API gateways provide a convenient centralized point for implementing cross-cutting concerns across all API traffic:

  • Request routing: Routes requests to the correct back-end service based on URL path, HTTP method, headers, query parameters, or service discovery metadata.

  • Authentication and authorization: Integrates with identity providers (OAuth 2.0, OpenID Connect), validates tokens (e.g. JWT), and enforces role-based or scope-based access controls — centralizing security policy enforcement across all services.

  • Rate limiting and throttling: Restricts the number of requests a client can make per unit of time, protecting back-end services from overuse or abuse.

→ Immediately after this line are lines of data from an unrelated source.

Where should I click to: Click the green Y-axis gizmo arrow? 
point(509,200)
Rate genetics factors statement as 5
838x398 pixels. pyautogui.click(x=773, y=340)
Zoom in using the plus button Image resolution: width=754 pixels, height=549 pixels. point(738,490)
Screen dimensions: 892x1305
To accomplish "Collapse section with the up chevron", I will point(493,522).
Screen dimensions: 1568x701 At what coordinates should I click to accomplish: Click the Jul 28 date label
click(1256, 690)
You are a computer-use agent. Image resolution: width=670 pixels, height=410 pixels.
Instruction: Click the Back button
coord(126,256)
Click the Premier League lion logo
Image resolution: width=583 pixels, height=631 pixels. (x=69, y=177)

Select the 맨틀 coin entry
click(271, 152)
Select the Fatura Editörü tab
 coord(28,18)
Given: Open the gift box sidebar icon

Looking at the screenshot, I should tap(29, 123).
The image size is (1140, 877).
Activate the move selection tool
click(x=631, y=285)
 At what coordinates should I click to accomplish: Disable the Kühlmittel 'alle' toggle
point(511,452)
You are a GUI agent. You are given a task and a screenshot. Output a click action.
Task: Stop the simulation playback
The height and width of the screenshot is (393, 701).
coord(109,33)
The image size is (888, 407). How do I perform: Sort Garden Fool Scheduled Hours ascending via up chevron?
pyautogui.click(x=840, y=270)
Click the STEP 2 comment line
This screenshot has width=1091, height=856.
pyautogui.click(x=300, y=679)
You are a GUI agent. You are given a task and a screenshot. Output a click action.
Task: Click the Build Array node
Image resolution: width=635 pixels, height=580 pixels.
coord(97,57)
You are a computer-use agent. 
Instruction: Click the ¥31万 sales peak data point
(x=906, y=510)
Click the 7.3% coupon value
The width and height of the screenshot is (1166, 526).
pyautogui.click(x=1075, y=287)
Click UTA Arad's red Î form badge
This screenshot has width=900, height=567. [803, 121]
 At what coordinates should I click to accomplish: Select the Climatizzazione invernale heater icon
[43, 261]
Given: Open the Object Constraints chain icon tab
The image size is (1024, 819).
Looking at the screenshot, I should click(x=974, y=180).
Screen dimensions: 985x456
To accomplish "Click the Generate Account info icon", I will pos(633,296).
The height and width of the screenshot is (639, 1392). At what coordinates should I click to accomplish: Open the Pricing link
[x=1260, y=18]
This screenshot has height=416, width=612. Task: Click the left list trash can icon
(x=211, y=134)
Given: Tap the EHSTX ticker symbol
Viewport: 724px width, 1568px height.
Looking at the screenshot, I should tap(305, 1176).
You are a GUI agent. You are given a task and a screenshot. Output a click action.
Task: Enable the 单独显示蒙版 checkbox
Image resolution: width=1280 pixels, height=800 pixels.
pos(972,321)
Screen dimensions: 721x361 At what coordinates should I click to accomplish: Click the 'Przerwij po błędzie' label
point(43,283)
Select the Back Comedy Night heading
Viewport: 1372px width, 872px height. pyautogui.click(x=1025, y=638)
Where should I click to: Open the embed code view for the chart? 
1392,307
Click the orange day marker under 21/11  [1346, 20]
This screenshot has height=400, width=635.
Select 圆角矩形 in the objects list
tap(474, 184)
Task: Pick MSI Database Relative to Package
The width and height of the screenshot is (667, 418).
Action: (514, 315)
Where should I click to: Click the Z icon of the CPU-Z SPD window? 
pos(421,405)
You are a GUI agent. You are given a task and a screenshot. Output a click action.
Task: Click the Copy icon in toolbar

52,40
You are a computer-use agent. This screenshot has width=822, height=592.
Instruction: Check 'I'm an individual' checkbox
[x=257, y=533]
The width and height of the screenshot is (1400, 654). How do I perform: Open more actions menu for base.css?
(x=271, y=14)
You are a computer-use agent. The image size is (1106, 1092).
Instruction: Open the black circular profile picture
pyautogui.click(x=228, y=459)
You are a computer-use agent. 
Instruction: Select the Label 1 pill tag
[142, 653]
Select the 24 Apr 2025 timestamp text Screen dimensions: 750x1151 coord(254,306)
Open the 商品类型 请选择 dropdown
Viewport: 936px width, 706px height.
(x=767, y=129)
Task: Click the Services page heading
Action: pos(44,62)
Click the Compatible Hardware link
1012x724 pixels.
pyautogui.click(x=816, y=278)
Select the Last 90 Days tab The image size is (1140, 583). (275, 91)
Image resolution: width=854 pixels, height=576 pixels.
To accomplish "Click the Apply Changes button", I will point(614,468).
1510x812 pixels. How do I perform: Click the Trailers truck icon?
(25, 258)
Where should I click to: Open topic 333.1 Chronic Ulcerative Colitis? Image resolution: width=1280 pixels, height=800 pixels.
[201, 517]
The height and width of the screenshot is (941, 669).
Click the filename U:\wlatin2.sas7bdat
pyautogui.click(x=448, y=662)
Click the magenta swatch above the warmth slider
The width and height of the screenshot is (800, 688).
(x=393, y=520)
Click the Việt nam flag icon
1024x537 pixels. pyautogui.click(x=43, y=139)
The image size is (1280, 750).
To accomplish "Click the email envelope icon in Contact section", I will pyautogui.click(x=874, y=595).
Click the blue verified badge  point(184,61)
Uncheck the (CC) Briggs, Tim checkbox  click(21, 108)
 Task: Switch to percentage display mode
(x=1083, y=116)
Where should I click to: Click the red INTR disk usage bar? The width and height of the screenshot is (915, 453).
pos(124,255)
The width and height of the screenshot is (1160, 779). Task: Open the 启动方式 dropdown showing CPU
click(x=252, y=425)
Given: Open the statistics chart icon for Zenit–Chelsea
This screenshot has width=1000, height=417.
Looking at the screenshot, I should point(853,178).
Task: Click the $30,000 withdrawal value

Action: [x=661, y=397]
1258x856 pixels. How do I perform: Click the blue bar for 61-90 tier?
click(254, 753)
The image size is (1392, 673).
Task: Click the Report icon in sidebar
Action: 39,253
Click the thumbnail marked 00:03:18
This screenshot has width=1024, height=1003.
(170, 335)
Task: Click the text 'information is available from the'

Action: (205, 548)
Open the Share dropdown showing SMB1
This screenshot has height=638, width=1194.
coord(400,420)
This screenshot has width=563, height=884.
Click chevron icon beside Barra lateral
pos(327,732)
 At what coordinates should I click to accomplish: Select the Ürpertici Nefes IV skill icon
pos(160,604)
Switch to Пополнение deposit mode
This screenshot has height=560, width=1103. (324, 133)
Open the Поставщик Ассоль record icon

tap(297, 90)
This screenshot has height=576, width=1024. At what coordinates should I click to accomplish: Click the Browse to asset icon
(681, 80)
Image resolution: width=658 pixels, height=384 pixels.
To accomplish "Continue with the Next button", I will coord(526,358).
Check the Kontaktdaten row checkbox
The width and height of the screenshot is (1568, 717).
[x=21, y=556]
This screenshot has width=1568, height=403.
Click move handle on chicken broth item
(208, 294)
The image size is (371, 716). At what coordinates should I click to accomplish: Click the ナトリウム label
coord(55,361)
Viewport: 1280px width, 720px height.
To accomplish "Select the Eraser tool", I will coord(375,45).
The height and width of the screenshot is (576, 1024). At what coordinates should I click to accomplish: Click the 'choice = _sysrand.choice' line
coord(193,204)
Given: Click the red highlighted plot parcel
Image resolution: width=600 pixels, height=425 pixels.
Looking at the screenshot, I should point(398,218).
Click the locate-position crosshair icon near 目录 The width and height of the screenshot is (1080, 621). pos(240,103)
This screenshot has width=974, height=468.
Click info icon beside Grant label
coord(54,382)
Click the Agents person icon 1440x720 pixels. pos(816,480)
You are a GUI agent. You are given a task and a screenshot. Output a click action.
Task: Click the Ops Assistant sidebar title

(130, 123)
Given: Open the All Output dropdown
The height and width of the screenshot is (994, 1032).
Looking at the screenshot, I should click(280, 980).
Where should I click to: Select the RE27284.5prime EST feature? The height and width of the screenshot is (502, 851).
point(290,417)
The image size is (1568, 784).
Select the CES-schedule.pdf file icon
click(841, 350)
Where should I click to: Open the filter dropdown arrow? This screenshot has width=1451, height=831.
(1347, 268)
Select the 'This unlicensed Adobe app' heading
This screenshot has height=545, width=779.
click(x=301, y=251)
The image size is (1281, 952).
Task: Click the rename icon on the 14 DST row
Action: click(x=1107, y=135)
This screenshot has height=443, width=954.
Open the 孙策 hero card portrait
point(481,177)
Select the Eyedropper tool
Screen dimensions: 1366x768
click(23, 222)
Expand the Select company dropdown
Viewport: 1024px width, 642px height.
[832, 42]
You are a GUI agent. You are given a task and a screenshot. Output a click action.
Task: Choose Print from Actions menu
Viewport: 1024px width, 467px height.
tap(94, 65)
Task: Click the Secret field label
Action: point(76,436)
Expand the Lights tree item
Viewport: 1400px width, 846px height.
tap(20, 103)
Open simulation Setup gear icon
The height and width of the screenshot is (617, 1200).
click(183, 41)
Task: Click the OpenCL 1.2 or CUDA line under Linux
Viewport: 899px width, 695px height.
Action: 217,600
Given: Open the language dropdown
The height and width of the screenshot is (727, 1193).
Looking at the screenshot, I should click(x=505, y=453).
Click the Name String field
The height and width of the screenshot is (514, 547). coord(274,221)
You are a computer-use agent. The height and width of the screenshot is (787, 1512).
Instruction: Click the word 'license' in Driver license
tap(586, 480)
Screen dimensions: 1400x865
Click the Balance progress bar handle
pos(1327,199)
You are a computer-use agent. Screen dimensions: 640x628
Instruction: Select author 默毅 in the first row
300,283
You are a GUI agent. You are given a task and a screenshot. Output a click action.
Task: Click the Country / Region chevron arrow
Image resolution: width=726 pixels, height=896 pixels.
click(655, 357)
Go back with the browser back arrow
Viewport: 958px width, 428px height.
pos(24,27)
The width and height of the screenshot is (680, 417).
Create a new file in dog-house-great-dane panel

  • Request and response transformation: Modifies requests or responses in transit — adding or removing headers, converting between formats (e.g. XML ↔ JSON), filtering or reshaping response payloads, or modifying query parameters.

  • API composition and aggregation: Aggregates responses from multiple microservices into a single response, reducing the number of round-trips the client needs to make. For example, a /user-dashboard endpoint might fetch user profile, orders, and notifications from three different services and return them as one payload.

  • Caching: Caches frequently requested data (product listings, slowly-changing API responses, token validations) to reduce back-end load and improve latency.

  • Logging, monitoring, and analytics: Provides centralized logging and metrics for all API traffic — request counts, response times, error rates, status codes, and latency bottlenecks — supporting observability and debugging.

  • Protocol translation: Translates between protocols (e.g. HTTP ↔ gRPC, WebSocket ↔ REST, SOAP ↔ REST), allowing clients to use simpler protocols while internal services use more efficient ones.

  • Input validation, circuit breaking, firewalling (allow-listing/deny-listing), and service discovery.

Relationship to load balancers and reverse proxies

An API gateway is a specialised reverse proxy designed specifically for API management. While a reverse proxy focuses on forwarding HTTP traffic, abstracting back-end infrastructure, and providing caching and SSL termination, an API gateway adds API-specific capabilities: authentication, rate limiting, request transformation, aggregation, and API lifecycle management (versioning, developer portals).

Since an API gateway is a potential [single point of failure], it is typically deployed in a load-balanced configuration, with traffic distributed between multiple instances. Additional load balancers may sit behind the API gateway to further distribute traffic between multiple instances of the back-end services.

In large-scale architectures, all three may be used together: an edge load balancer distributes traffic across regions, a reverse proxy handles SSL termination and static content caching, and an API gateway manages API security, routing, and transformation before passing requests to internal service load balancers.

API gateway systems

  • Kong Gateway — open-source API gateway built on top of Nginx.

  • Amazon API Gateway, Apigee (Google Cloud), Zuul (Netflix).